Originally, the figure was classified as male by Joachim Hahn. From examination of some additional parts of the sculpture found later, Elisabeth Schmid decided that the figure was a woman with the head of a "Höhlenlöwin" (female cave lion). Both interpretations lack scientific evidence. European cave lions, male and female, lacked the distinctive manes of the African male lion, and so its absence here cannot lead to an interpretation as a 'lioness'. Recently the ancient figurine has more often been called a lion-headed figurine, rather than a 'lion man'. The name currently used in German, Löwenmensch—meaning "lion-human"—similarly, is neutral.

The Wolf fish

The ferocious-looking wolf fish gets its name from the sharp, protruding teeth.

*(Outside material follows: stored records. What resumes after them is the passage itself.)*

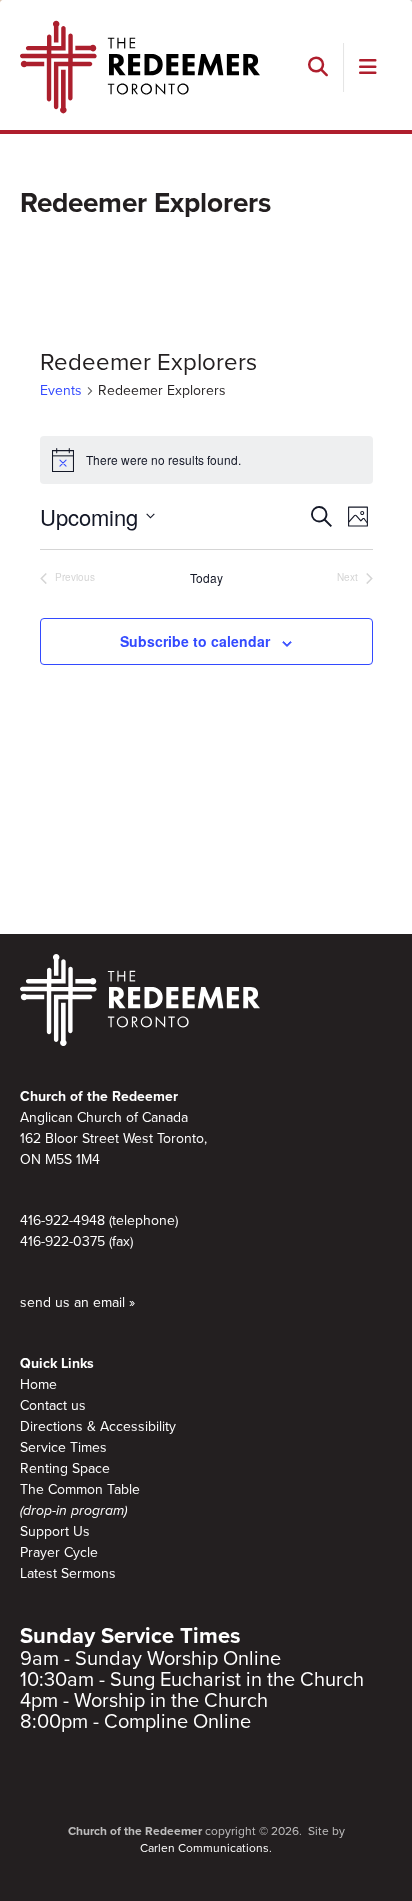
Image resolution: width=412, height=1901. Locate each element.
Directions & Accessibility (98, 1426)
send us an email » (77, 1302)
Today (206, 578)
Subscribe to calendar (195, 641)
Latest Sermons (68, 1573)
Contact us (53, 1405)
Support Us (55, 1531)
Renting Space (65, 1468)
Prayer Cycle (59, 1552)
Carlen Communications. (206, 1848)
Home (38, 1384)
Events (61, 390)
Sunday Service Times (130, 1636)
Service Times (63, 1447)
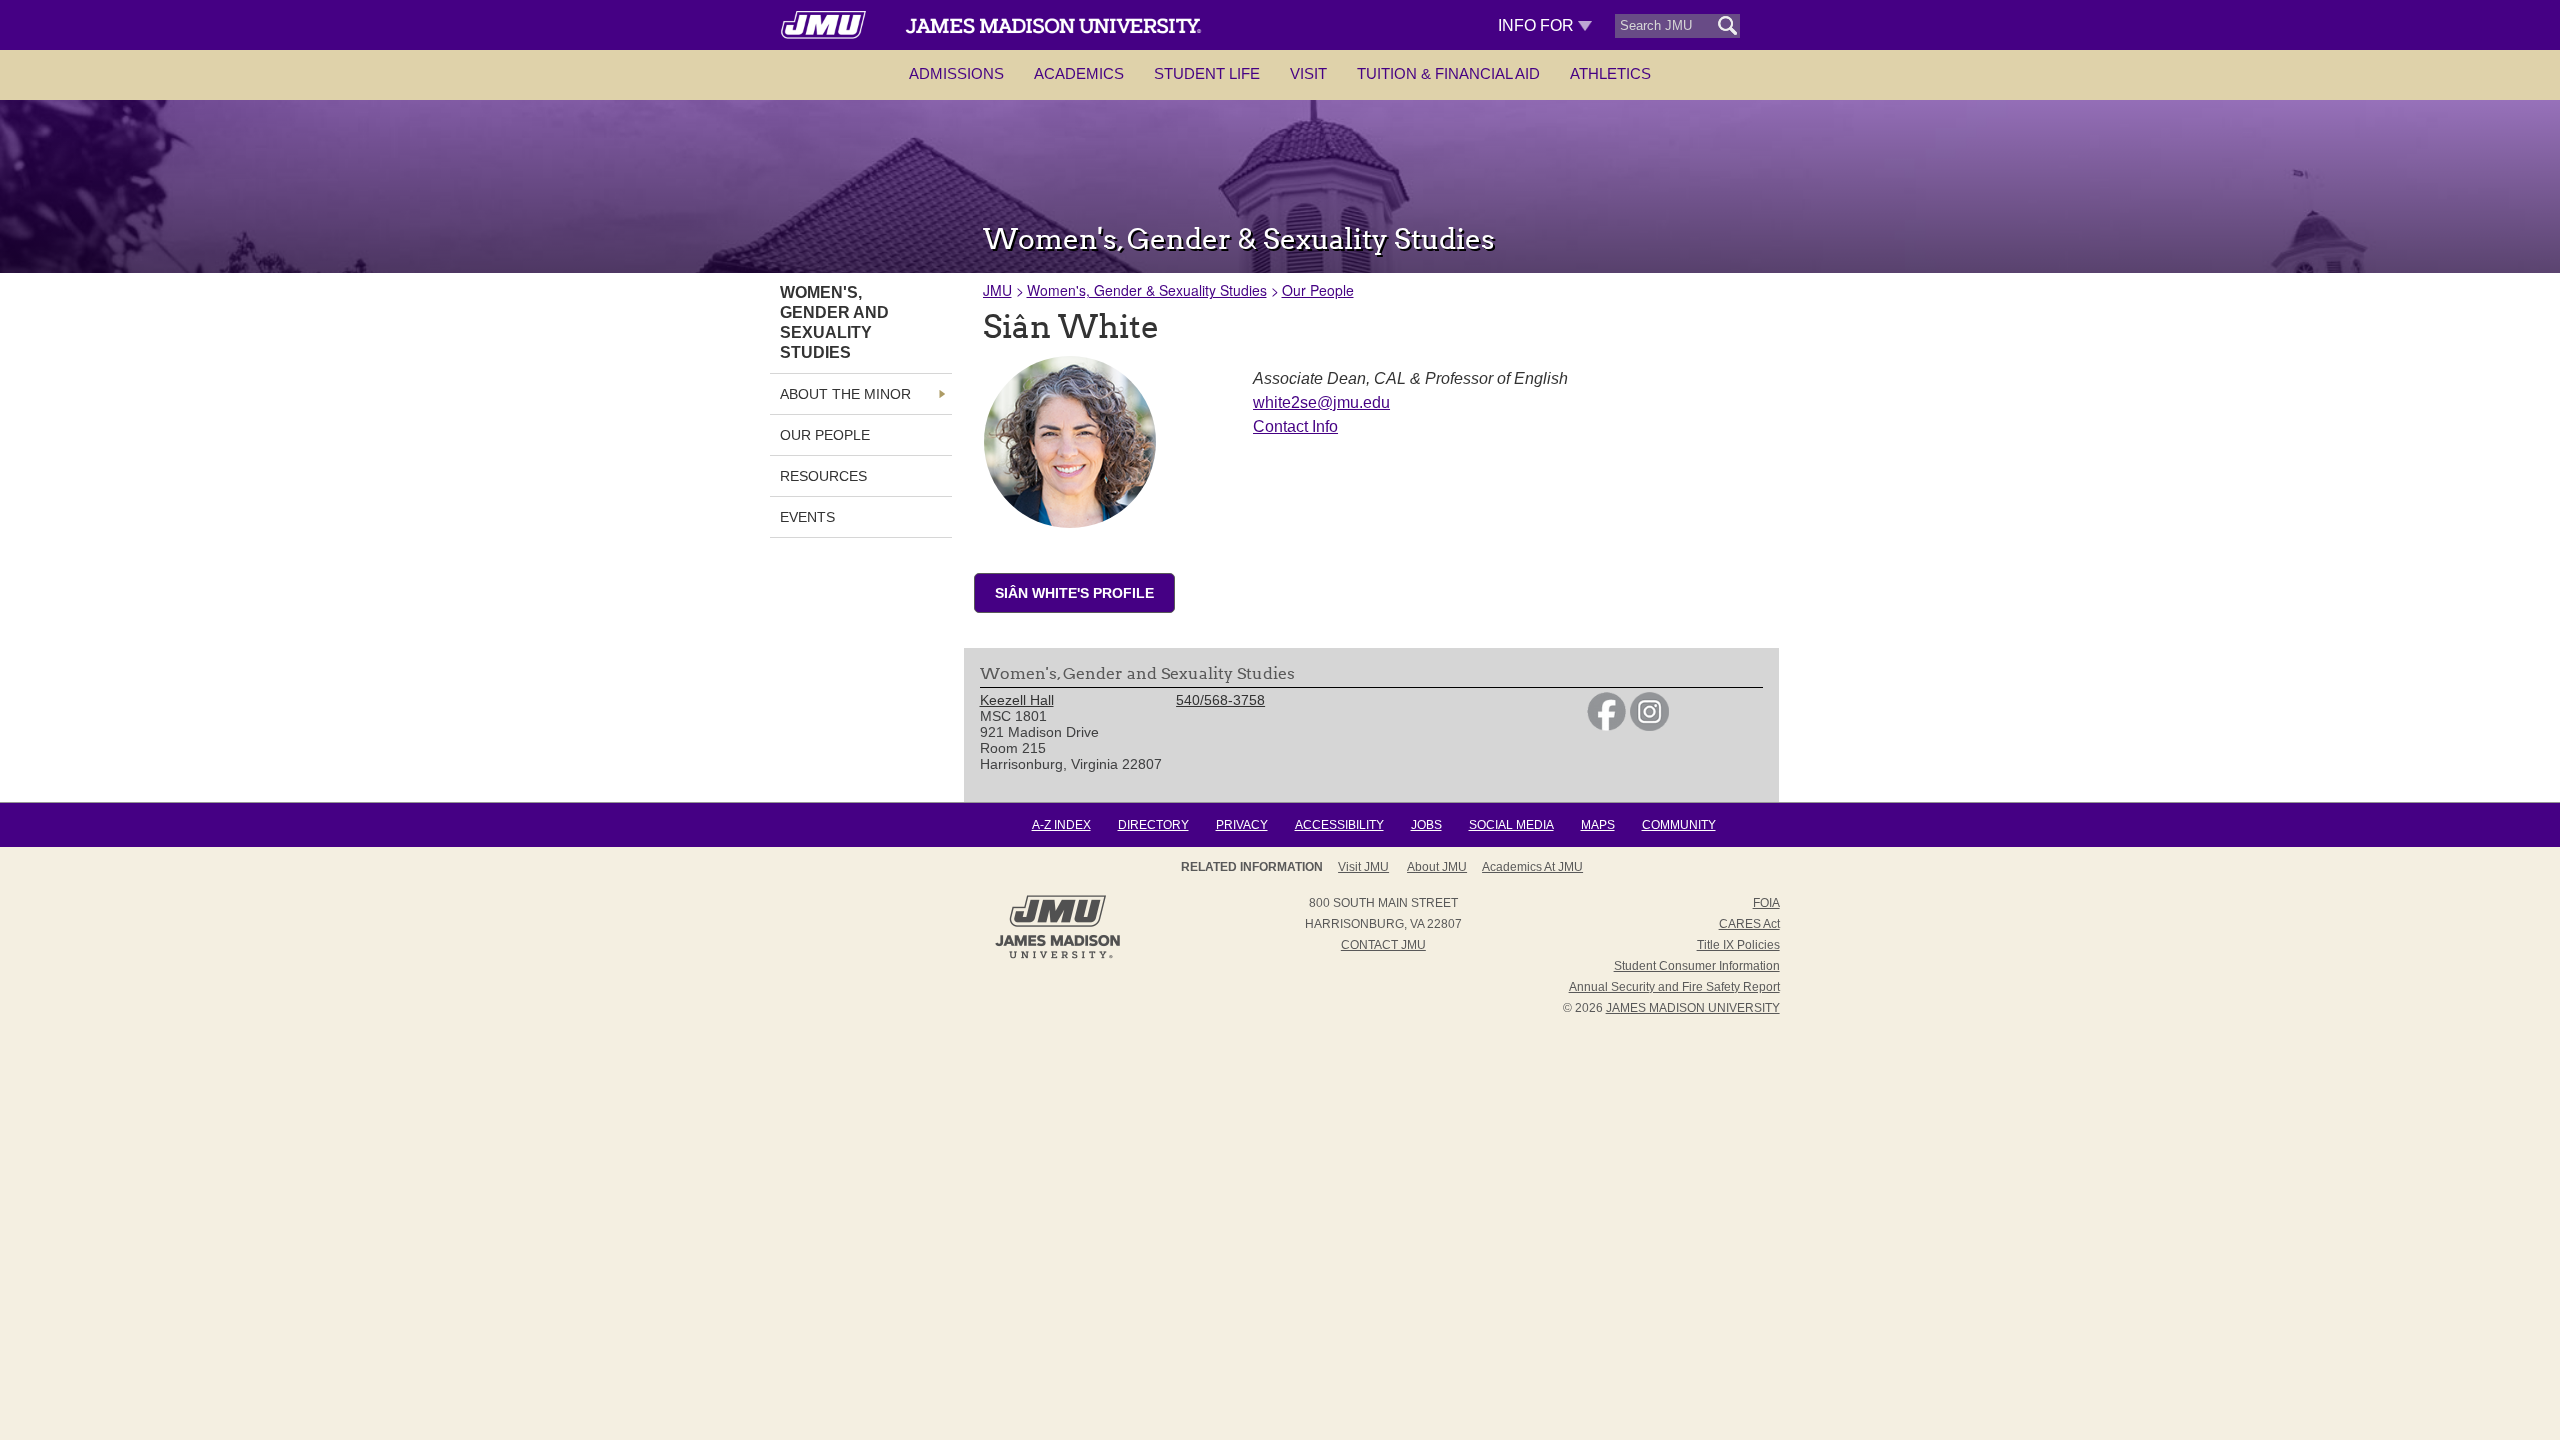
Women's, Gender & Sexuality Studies (1147, 290)
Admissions (956, 73)
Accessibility (1339, 825)
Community (1679, 825)
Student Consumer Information (1697, 966)
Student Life (1207, 73)
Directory (1153, 825)
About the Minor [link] (845, 394)
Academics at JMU (1532, 867)
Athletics (1610, 73)
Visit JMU (1363, 867)
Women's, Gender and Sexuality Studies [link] (834, 322)
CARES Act (1749, 924)
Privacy (1242, 825)
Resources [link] (823, 476)
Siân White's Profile (1074, 593)
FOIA (1766, 903)
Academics (1079, 73)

The wolf fish are a family, Anarhichadidae, of perciform fish. They are native to cold waters of the northern Atlantic and Pacific Oceans, where they live on the continental shelf and slope, to depths of about 600 m (2,000 ft). They are bottom-feeders, eating hard-shelled invertebrates such as clams, echinoderms and crustaceans, which they crush with strong canine and molar teeth. The longest species, Anarrhichthys ocellatus, grows to more than 2 m (6.6 ft) in length.
There are four species in the Anarhichas family: the Northern wolf fish, the Atlantic wolf fish or sea wolf, the Spotted wolf fish, and the Bering wolf fish.
The wolf fish has a ferocious look. It can live for more than twenty years and when you meet one while diving it's very normal to get a little bit nervous.